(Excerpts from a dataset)
════

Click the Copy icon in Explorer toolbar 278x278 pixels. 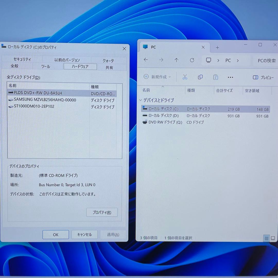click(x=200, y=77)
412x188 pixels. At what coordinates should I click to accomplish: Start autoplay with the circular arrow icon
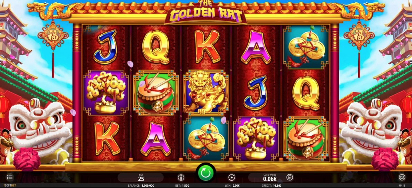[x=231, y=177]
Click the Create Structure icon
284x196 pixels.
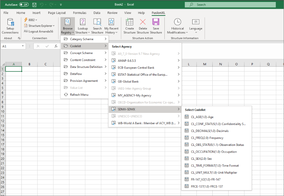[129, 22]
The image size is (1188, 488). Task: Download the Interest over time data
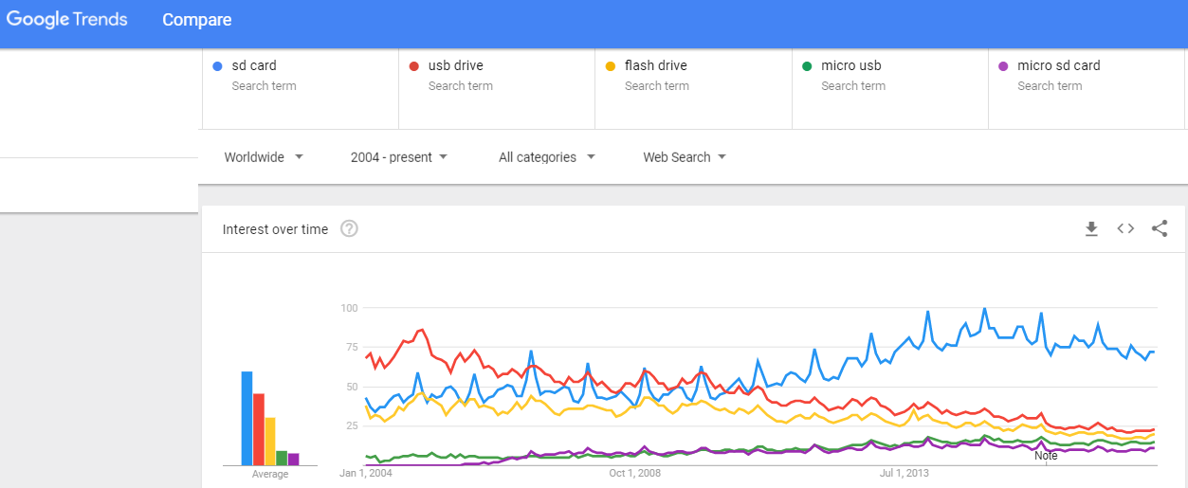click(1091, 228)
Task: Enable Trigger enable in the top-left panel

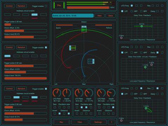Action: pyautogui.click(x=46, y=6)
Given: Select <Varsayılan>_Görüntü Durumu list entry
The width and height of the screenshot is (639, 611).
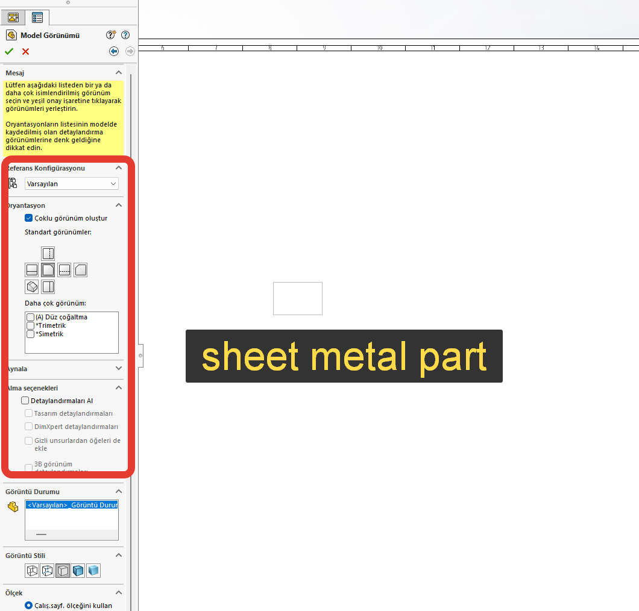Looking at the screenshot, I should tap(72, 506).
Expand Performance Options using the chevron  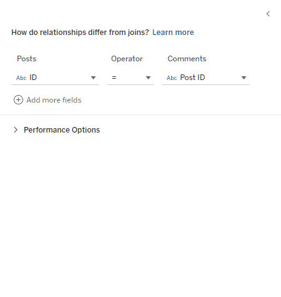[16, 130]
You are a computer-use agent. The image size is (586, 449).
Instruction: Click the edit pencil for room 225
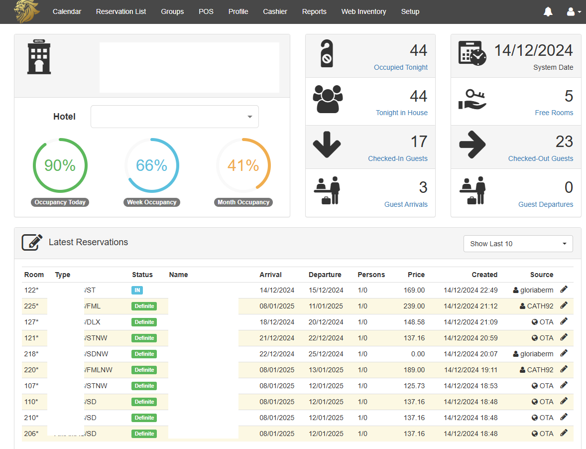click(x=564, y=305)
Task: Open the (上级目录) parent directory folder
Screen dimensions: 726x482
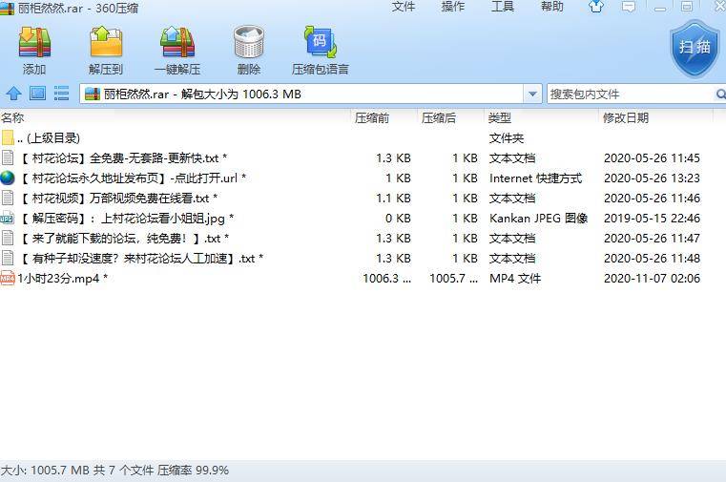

════

## Your goal
From the line holding "You are a computer-use" down to the final line of the entries above, print every line exactly. Pictures do not go in.

## Task solution
You are a computer-use agent. The image size is (586, 449).
Instruction: Click the edit pencil for room 225
click(x=564, y=305)
Task: Open the (上级目录) parent directory folder
Screen dimensions: 726x482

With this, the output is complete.